Anthony, Abang, and Daddy had a contest to see who could eat the most sticks (for our Jax friends, think Monday Night at Gator's Dockside... I do believe 88 will forever stand as the record) Daddy won with 50 sticks, Abang 2nd with 45, and Anthony surrendered at 40...

There was no playin' up for the camera... that's real emotion shown on the face and protruding stomach.

Our Indian neighbors invited us over to their family's "Boxing Day" festivities...we ate there, and it was GOOD Indian food, but I thought y'all would enjoy a shot of our neighbor and her daughter...ADORABLE!

Here we are eating more Indian food- called "Banana Leaf" because, well, you eat off of a banana leaf. Here's Anthony's mom, Mary Lou, eating "roti tisu" a flaky desert with a sweet glaze poured over it... "Sedap!" or "Delicious!"

We drove up North for a few days for a "Vacation within a Vacation" excursion. We stayed on one island for a few days... It was here that the coconut-n-cameras incident occured. This island is also home to a rich British Colonial history.
We visited an old fort. It's no St. Augustine, but it did have lifelike replicas of fort life from the 1800's. Like this one here...


It was a fort so scrumtralescant, the man above could barely move.

Here's us atop a lighthouse. I have better pictures, but blogger has decided to put vertical pictures in a horizontal position... no matter. If you want the best view, you'll just have to come visit us yourself and see!

New Year's Day we woke up early- after ringing in the new year by watching several episodes of "LOST" on DVD- to take a high speed ferry to a neighboring island for the day.

This picture was taken from inside the air-conditioned cabin...it was much brighter outside...

We wanted to ride scooters, but our test-run of the 'motorbikes' proved not to be the smartest of transportation around the island that day- that gem of a story can only be told to you if you visit... as I must act out the entire ordeal to emphasize how funny it was.

But here's MamaLou with her helmet on before our decision to take a car instead... doesn't she look cute?
This island was one of the only places the 2004 Tsunami affected in this country. It has recovered nicely and the only big waves that day were from jet-skis whizzing by...

We returned home from our island adventures and vegetated by watching more LOST episodes and eating out. We think our parents genuinely enjoyed their tropical vacation- Anthony's mom especially because it was her first time out of the USofA.

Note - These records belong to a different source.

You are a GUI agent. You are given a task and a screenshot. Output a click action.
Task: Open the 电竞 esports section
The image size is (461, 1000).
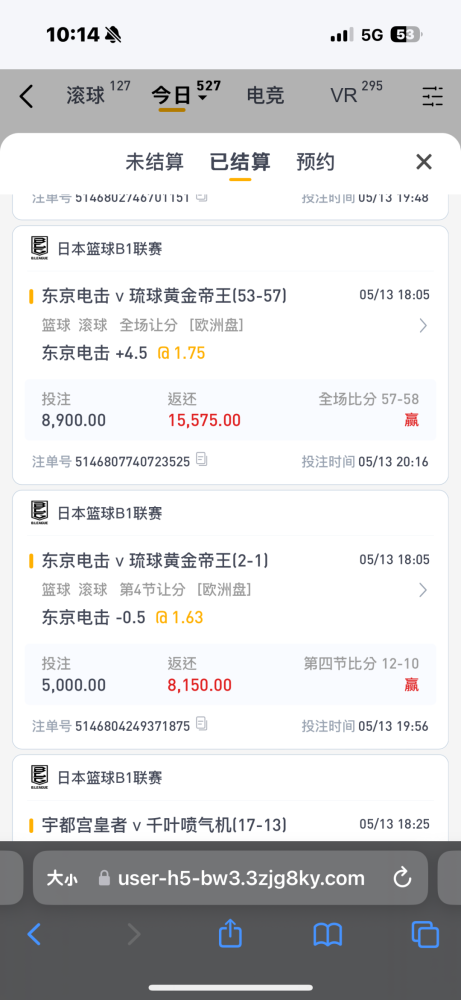265,96
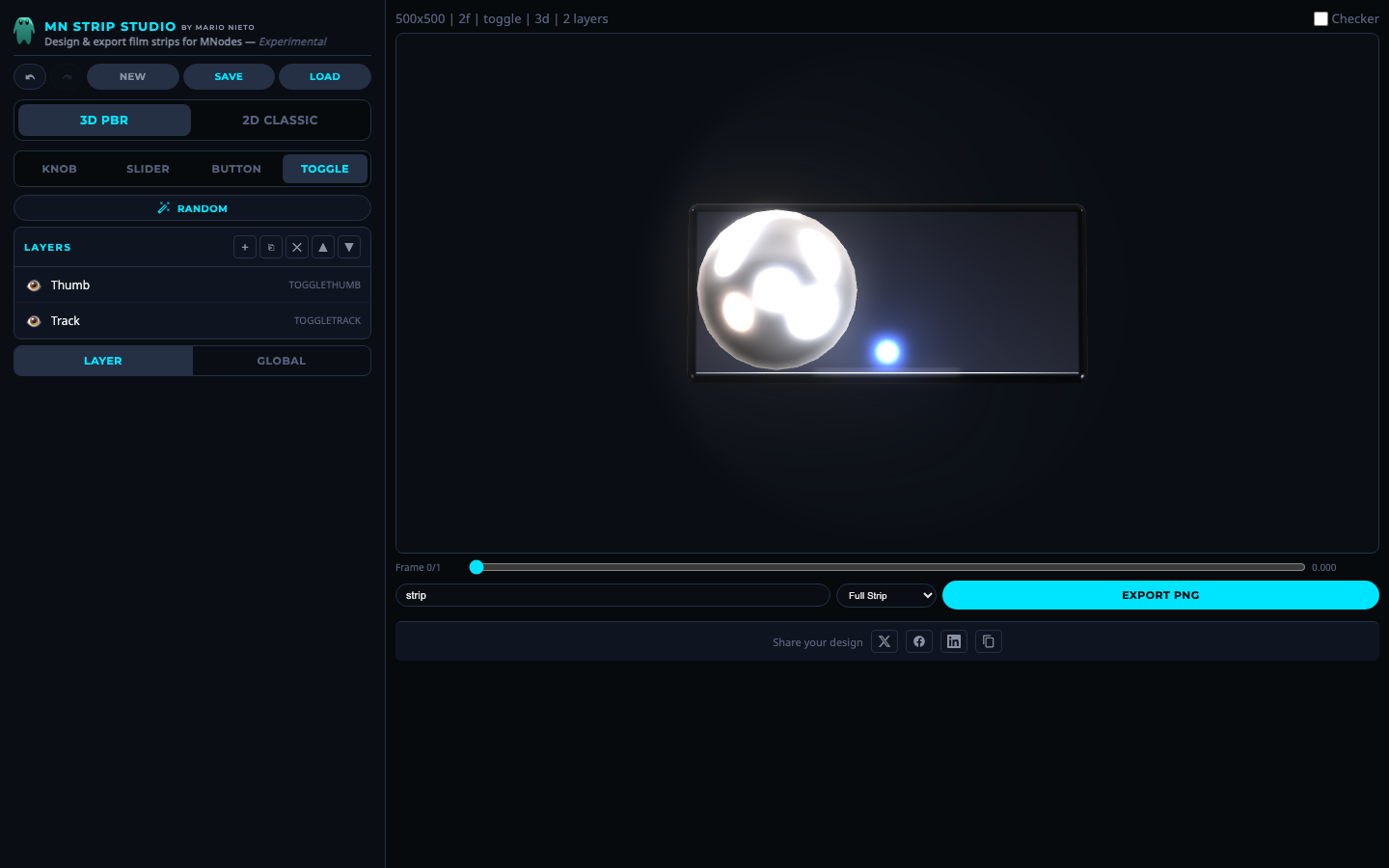The height and width of the screenshot is (868, 1389).
Task: Delete the selected layer with the X icon
Action: [297, 247]
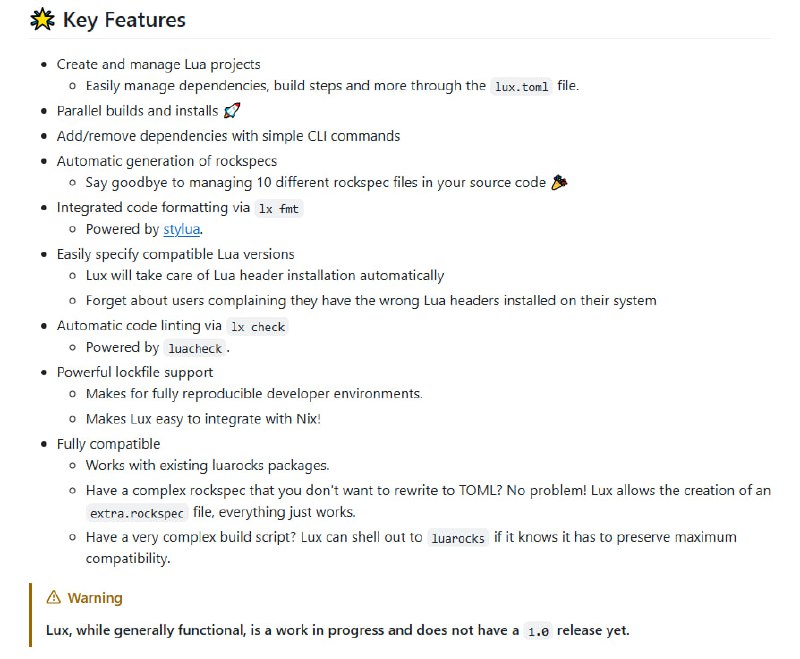
Task: Click the party popper emoji after rockspec sentence
Action: coord(560,183)
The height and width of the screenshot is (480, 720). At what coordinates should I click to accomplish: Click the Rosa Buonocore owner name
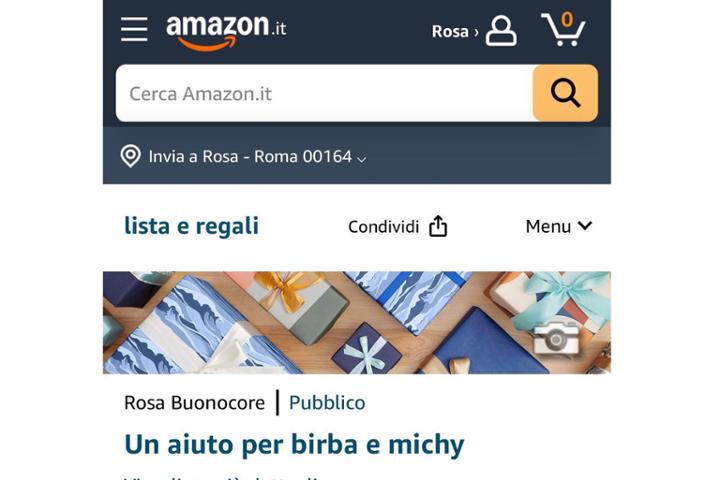click(194, 403)
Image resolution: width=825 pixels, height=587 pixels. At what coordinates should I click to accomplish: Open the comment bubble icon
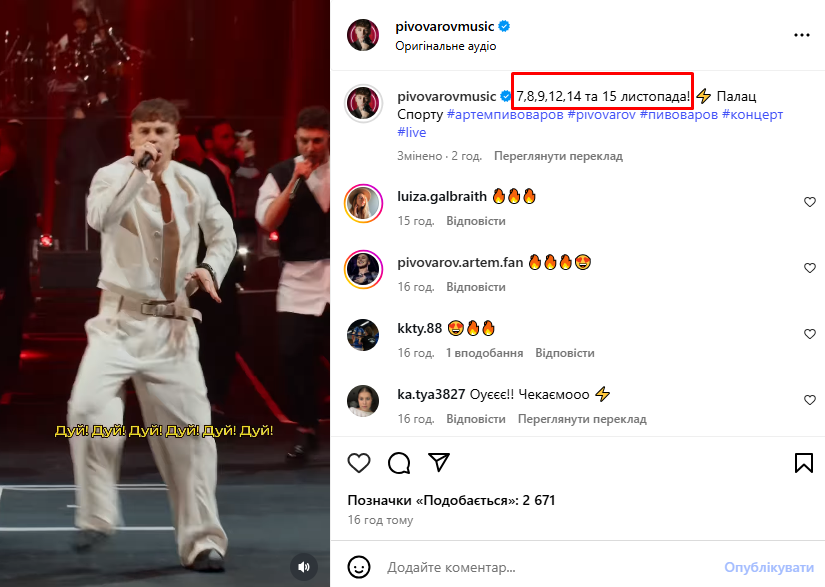[399, 463]
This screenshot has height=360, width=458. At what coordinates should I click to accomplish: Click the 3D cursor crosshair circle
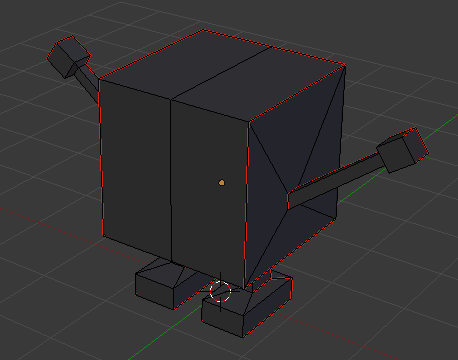click(x=220, y=291)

We enjoyed ourselves and hope more of our family and friends will be able to visit us while we're here... jump on in the water 's nice!

January 15, 2007

All historical parks should have guns laying around

In our neck of the woods, white people - no matter if they are European, American, Australian or select members of the Jackson Family - are affectionatly refered to as "mad sailors" thanks to the reputation of the salty British sailors during colonialization. But that begs the question, "Why are whities still called mad sailors?" We may never know...

January 08, 2007

"Put down the coconut and no one will get hurt..."

It was New Year's Eve 2006.
We and our parents were taking a tour in "The Rush" on one of the vacation islands here.
We decided to stop at one of the beaches and take pictures of the cool huge rocks.


We were having a great time.
(See above picture)

Until my (Sharon) dad found a coconut.

Oh the tropics.
Beaches
Sunsets
Cool rocks
Abundant Coconuts

My mom had just finished taking this picture
and she came over so we could see if it was cool or not-
(verdict is still out on that, but it helps give a visual to the story)

She was walking by a huge rock to get to us.

My dad was on the other side of said rock...
and had found himself one of the abundant coconuts.

He couldn't see his wife of 32 years on the other side.

(sigh)

My dad is known for making jokes.
All the time.
He even uses props sometimes.

He thought it'd be funny to chunk the coconut at the rock Anthony was standing on.
And it was funny...
Funny for as long it takes a coconut to leave a man's hand,
fly over a huge rock,
and smack a woman in the hand
(yeah, you thought I was gonna say "head")

Only thing is, she had her camera and ours in her hand.

(sigh)

He must've channeled the Bruce Lee moves again to hit her hand so squarely.
As the cameras flew out of her hand and crashed against the rocks
the "DADDY!" I yelled made no difference.

My mom's camera came out miraculously working.
A couple dings, and once we found the view finder cover,
it worked just fine.

Our camera's lens was out at the coconut's impact.
Either it or the rocks bent the lens to a permanently "out" position.

My dad said the only two things that could have appeased the sadness of the moment...
"I'm sorry"
and
"Don't worry honey, we'll buy y'all another one."

We immediately drove to an electronics store (I love Asia)
and took him up on that promise.

All turned out well and we only missed about 45 minutes of picture taking from our island holiday.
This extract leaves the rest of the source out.